**Exercise aim**:
Rewrite the items from the line containing "鹤山市启讯网络有限公司 (497, 914)" through the last item, keeping the requests. Shift every coordinate in the answers by -40.

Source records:
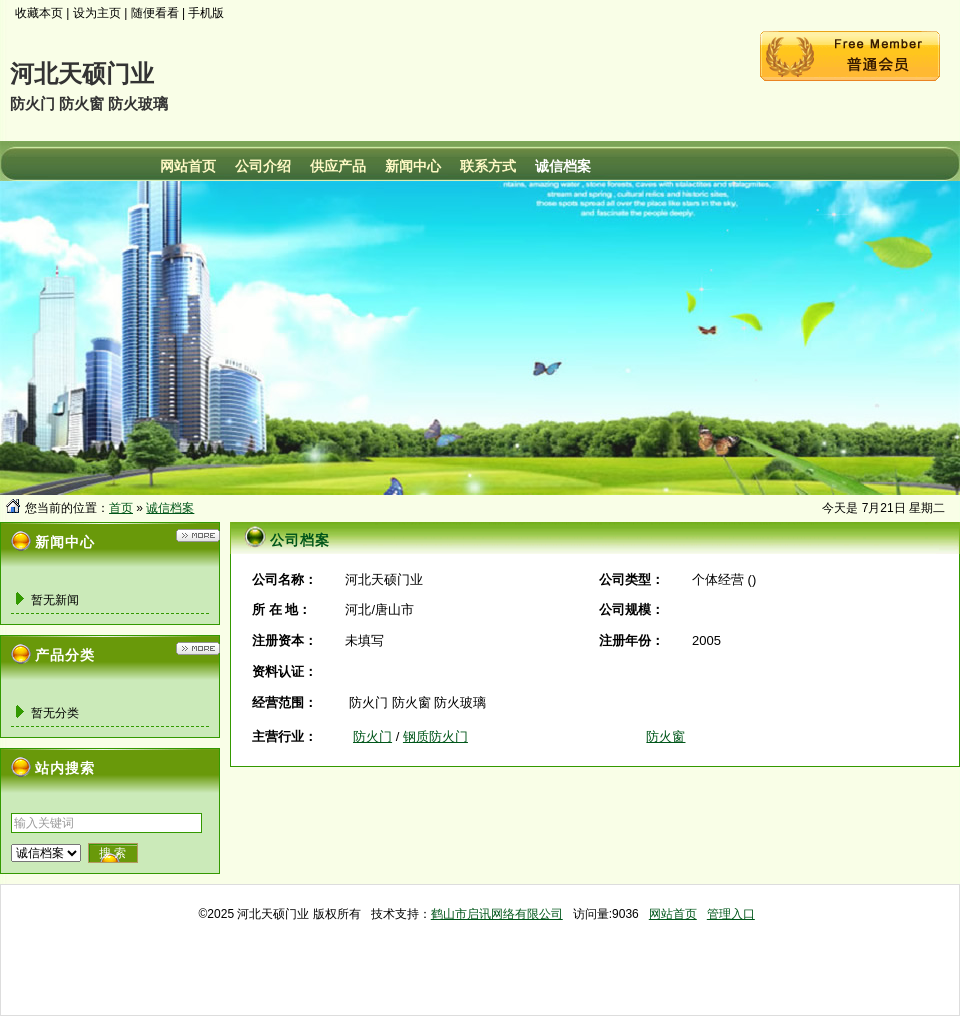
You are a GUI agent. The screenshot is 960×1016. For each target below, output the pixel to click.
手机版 (206, 13)
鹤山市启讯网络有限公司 (497, 914)
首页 (121, 508)
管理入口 (731, 914)
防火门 (372, 736)
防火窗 (665, 736)
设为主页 (97, 13)
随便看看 (155, 13)
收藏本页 (39, 13)
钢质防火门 (435, 736)
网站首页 (673, 914)
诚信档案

**Problem solution**:
鹤山市启讯网络有限公司 (457, 874)
首页 (81, 468)
管理入口 (691, 874)
防火门 (332, 696)
防火窗 (625, 696)
设为主页 (57, -27)
随便看看 (115, -27)
收藏本页 (-1, -27)
钢质防火门 (395, 696)
网站首页 (633, 874)
诚信档案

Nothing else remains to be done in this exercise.